Write out the passage on Turkey's relations with Israel word for word, starting at "Despite Erdogan’s fiery" and ending at "Ankara in June.".

====== Document segment

The Saudi-led 2002 Arab Peace Initiative established consensus among Arab governments that they would only normalize relations with Israel after it withdrew from the occupied territories, a Palestinian state with East Jerusalem as its capital was established, and a just resolution for Palestinian refugees was reached. “The U.A.E and Bahrain’s normalization agreement [without those conditions being met] shattered that consensus,” says Khaled Elgindy, a senior fellow at the Middle East Institute.
Turkey has been more critical of Israel over its treatment of Palestinians compared to other countries that recently normalized relations with Israel. Over the last decade or two, Turkey has emerged as a “champion of the Palestinian cause at a moment when the Arab voice on the Palestinian issue has been in decline,” Elgindy says. Turkish President Recep Tayyip Erdoğan has gone as far as referring to Israel as an “apartheid” and “terrorist” state.
Despite Erdogan’s fiery criticism of Israel, he made an official visit to the country early in his tenure in 2005. Since Netanyahu’s departure, Erdoğan has also expressed a desire to ship Israeli gas to Europe through Turkey. And in recent months, Israeli President Isaac Herzog visited Turkey in March and Turkey’s Foreign Minister Çavuşoğlu visited Israel in May. Israel’s caretaker Prime Minister Yair Lapid also visited Ankara in June.
“Regardless of the anti-Israel rhetoric, Ankara clearly identifies a deep strategic interest in maintaining ties with Israel, and the restoration of diplomatic ties on the level of ambassadors is hardly surprising in that regard,” Hellyer says. “It won’t mean that Ankara will diminish its policies in support of the Palestinians, but Israeli-Turkish relations have a life of their own separate from that.”
Given the two countries’ rocky history in recent years, it’s hardly impossible that future tensions related to the Israeli-Palestinian conflict could hinder normalization. “It’s not a foregone conclusion that this is going to be smooth sailing, and they’re all going to hug and make up and everything’s gonna be hunky dory. There’s always the potential in the Palestinian arena that something will happen that will strain relations again—that wouldn’t surprise me at all,” Elgindy says.

============
====== Information shown

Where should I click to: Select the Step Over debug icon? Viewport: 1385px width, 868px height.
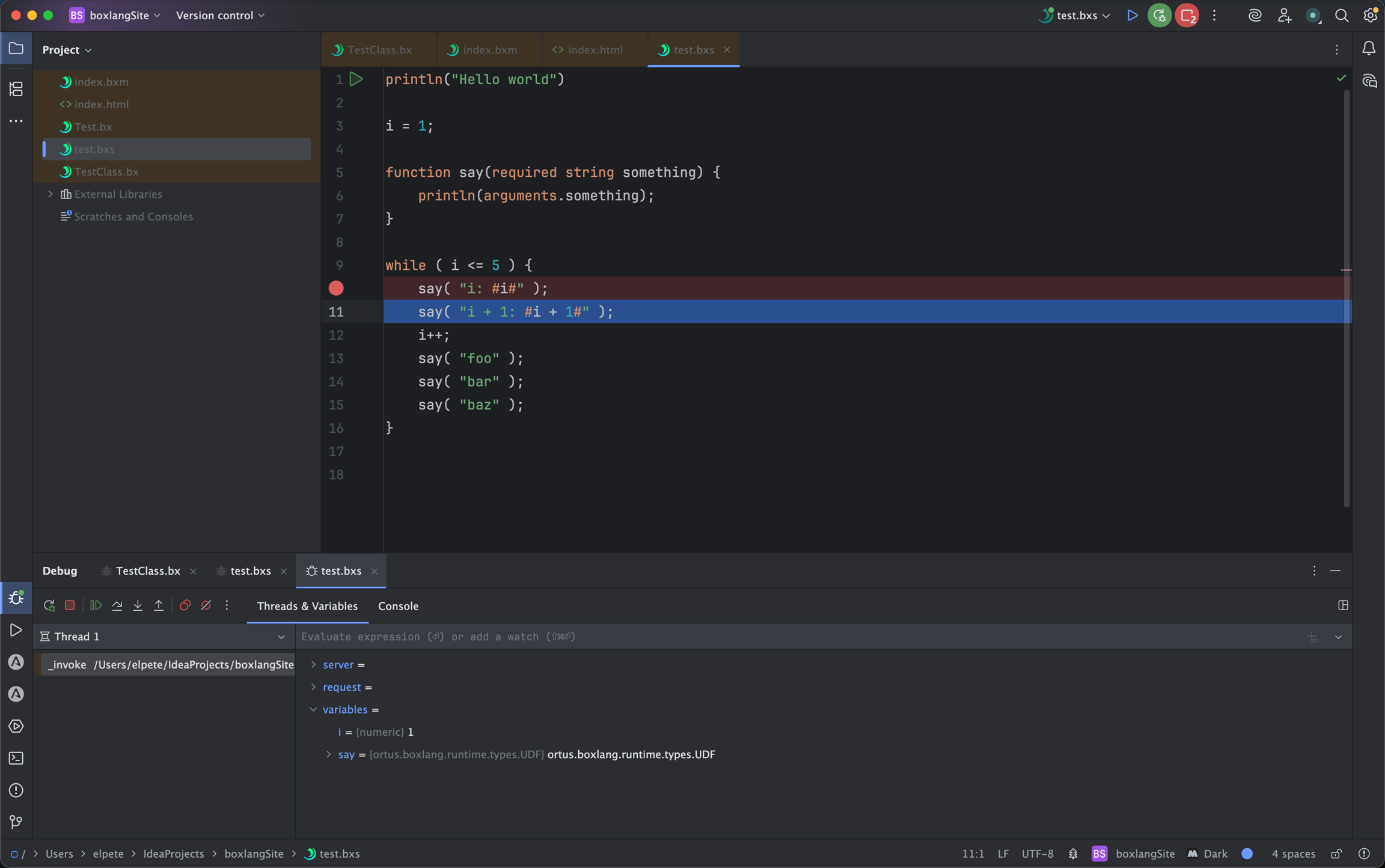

============
====== Information shown

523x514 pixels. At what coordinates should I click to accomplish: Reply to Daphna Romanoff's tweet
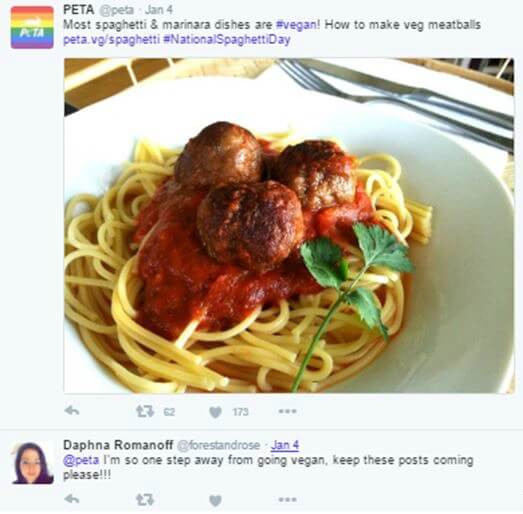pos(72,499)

============

**The response:**
Despite Erdogan’s fiery criticism of Israel, he made an official visit to the country early in his tenure in 2005. Since Netanyahu’s departure, Erdoğan has also expressed a desire to ship Israeli gas to Europe through Turkey. And in recent months, Israeli President Isaac Herzog visited Turkey in March and Turkey’s Foreign Minister Çavuşoğlu visited Israel in May. Israel’s caretaker Prime Minister Yair Lapid also visited Ankara in June.